→ WORK REQUEST: Lines holding the string "bullet": copy each one from the listing below.

-- DATA FOR THE TASK follows --

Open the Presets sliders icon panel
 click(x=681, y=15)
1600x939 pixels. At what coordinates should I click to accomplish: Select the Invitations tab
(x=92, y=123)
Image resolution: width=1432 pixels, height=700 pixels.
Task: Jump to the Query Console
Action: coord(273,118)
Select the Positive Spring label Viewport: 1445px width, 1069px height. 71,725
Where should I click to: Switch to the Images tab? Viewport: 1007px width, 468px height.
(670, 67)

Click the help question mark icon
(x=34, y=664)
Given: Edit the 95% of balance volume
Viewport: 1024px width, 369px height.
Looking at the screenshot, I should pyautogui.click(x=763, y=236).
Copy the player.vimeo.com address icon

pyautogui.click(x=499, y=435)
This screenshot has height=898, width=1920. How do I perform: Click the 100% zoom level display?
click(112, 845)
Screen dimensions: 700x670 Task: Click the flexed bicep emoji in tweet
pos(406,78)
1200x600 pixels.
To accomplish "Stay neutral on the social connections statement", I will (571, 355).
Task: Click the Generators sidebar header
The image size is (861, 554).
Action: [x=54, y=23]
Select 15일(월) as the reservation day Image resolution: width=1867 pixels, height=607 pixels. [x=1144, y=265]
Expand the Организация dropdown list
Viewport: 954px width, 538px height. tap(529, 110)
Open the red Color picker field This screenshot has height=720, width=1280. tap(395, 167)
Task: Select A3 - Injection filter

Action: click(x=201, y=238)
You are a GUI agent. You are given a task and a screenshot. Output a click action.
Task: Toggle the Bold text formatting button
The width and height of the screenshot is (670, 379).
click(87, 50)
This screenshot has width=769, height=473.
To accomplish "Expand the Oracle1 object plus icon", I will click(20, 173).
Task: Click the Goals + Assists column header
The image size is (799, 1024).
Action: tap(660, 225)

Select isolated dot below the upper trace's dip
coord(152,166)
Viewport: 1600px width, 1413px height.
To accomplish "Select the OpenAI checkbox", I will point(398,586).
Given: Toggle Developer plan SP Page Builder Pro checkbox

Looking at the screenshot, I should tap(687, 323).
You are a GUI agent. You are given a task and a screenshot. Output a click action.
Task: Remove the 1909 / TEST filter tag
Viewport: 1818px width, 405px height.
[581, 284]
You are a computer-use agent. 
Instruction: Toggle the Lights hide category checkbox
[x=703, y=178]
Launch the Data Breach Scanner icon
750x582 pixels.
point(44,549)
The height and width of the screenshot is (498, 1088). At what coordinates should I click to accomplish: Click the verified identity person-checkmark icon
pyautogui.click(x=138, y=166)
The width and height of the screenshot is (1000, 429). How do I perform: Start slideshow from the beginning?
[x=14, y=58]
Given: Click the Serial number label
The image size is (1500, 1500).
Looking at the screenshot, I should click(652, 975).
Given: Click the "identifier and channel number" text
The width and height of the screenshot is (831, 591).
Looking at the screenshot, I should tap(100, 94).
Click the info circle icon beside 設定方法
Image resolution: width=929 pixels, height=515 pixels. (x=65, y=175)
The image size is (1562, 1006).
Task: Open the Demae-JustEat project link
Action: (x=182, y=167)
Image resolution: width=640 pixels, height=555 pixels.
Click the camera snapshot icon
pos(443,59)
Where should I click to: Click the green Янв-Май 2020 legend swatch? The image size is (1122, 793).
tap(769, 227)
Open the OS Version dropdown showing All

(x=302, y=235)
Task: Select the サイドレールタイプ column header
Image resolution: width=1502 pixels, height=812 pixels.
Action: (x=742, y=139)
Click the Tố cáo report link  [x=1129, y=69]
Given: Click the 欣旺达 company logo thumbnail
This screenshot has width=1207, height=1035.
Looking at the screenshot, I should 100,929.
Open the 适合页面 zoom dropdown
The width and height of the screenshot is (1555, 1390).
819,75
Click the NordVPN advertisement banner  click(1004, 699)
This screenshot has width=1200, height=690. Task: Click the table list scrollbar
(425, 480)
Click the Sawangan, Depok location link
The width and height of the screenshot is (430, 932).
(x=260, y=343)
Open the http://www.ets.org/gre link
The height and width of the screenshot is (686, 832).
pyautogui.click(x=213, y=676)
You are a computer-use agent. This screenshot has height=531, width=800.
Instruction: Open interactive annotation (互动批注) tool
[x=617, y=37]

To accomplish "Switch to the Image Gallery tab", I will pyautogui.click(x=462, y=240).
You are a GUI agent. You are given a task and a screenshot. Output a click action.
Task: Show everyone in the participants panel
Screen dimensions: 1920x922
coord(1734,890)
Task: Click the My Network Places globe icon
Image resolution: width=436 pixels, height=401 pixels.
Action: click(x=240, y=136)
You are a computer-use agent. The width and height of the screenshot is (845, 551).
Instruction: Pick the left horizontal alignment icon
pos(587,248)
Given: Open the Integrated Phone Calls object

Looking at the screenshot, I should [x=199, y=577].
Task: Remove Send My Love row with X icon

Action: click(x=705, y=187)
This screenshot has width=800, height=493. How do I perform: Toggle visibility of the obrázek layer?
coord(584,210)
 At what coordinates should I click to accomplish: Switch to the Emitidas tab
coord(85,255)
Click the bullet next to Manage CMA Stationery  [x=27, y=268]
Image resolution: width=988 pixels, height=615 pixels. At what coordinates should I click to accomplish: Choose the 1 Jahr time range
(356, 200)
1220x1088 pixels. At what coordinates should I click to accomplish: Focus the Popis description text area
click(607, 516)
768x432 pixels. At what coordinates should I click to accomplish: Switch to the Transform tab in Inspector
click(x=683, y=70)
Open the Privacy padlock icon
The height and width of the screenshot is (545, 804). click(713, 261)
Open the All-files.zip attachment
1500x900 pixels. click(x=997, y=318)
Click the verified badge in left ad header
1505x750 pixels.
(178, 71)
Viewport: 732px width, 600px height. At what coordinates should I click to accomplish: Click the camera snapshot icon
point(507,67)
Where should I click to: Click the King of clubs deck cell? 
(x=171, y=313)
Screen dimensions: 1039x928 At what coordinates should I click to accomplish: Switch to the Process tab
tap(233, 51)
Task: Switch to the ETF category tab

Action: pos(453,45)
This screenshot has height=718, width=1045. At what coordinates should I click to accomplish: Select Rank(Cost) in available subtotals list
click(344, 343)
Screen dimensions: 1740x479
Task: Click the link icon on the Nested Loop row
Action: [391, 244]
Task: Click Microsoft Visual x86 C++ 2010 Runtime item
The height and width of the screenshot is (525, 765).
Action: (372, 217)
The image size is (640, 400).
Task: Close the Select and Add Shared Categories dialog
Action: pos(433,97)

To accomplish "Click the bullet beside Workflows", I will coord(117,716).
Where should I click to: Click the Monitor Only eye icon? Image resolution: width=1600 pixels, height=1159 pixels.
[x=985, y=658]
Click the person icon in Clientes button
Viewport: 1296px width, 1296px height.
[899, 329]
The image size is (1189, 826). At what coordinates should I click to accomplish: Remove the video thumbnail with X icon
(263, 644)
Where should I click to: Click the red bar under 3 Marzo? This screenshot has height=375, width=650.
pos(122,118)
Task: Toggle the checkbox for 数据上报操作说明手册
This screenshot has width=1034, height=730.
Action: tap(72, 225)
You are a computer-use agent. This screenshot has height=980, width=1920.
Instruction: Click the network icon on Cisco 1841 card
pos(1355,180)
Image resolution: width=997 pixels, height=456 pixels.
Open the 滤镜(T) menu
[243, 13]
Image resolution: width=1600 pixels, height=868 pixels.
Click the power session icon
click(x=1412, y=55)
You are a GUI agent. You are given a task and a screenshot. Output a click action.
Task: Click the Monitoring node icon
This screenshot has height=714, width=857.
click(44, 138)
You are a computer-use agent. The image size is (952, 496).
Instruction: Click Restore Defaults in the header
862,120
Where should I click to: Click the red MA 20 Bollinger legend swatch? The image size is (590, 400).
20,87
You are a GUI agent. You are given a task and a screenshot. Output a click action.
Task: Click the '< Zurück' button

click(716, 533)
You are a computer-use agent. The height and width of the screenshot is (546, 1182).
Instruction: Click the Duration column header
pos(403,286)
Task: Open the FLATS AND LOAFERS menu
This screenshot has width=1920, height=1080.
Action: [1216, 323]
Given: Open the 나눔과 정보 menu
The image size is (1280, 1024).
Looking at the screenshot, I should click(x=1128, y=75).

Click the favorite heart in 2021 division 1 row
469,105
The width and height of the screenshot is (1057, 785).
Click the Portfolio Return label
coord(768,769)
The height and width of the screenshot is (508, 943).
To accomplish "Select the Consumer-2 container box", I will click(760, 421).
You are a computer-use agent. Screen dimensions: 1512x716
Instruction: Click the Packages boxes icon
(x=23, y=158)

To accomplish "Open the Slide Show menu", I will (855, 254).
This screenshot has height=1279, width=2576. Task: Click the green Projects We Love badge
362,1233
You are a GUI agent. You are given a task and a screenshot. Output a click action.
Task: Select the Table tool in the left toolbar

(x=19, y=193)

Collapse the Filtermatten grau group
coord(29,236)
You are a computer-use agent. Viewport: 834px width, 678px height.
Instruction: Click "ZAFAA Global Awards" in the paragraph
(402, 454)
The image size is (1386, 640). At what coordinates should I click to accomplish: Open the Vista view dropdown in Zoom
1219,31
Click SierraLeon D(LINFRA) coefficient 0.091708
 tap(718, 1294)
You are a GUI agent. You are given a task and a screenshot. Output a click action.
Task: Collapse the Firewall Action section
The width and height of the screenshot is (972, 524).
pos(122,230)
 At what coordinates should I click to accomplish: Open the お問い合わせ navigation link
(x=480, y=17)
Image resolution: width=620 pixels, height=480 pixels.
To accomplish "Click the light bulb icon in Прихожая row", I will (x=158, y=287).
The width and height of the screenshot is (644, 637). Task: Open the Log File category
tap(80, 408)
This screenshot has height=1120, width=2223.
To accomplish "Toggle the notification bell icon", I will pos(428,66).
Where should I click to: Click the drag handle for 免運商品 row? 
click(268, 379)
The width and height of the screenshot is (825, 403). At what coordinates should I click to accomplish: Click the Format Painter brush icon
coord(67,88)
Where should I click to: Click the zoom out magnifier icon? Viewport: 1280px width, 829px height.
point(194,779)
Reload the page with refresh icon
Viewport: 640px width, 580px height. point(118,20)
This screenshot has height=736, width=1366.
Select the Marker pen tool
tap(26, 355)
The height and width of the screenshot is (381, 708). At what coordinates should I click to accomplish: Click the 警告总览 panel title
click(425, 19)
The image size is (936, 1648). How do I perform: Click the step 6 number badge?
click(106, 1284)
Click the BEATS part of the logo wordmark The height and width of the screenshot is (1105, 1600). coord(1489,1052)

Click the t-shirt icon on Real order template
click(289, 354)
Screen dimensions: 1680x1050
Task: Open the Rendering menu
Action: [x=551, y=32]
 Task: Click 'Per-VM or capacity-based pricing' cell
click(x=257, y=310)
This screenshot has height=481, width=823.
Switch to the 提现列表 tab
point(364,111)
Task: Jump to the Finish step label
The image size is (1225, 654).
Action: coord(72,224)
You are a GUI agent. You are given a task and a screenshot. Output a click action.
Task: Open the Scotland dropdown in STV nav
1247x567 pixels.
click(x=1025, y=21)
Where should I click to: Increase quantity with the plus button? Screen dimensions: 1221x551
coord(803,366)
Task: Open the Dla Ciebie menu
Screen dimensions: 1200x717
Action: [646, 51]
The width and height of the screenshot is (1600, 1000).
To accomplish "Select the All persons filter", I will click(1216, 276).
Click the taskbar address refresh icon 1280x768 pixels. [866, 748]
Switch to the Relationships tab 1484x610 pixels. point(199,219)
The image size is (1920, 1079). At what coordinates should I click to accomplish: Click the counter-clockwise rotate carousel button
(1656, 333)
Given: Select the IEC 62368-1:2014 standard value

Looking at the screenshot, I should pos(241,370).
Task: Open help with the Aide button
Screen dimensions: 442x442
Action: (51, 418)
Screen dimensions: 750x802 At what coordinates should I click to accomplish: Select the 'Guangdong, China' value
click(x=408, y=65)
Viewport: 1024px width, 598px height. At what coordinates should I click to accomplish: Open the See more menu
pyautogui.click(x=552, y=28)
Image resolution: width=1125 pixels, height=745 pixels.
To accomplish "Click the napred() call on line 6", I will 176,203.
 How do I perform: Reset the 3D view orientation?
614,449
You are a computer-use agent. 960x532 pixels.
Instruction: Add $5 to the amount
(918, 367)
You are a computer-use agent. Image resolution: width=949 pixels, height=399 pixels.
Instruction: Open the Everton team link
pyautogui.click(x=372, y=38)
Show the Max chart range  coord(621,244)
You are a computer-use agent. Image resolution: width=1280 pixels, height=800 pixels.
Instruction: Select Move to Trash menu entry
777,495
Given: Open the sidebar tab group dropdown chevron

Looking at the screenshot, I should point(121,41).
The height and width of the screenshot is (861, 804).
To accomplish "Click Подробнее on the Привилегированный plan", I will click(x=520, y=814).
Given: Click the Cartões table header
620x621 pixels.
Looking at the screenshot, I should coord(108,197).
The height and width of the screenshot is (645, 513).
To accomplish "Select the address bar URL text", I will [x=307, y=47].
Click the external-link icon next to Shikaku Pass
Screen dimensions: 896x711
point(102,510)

-- DATA FOR THE TASK concluded --

→ REPLY:
Click the bullet next to Manage CMA Stationery  [x=27, y=268]
To accomplish "Click the bullet beside Workflows", I will coord(117,716).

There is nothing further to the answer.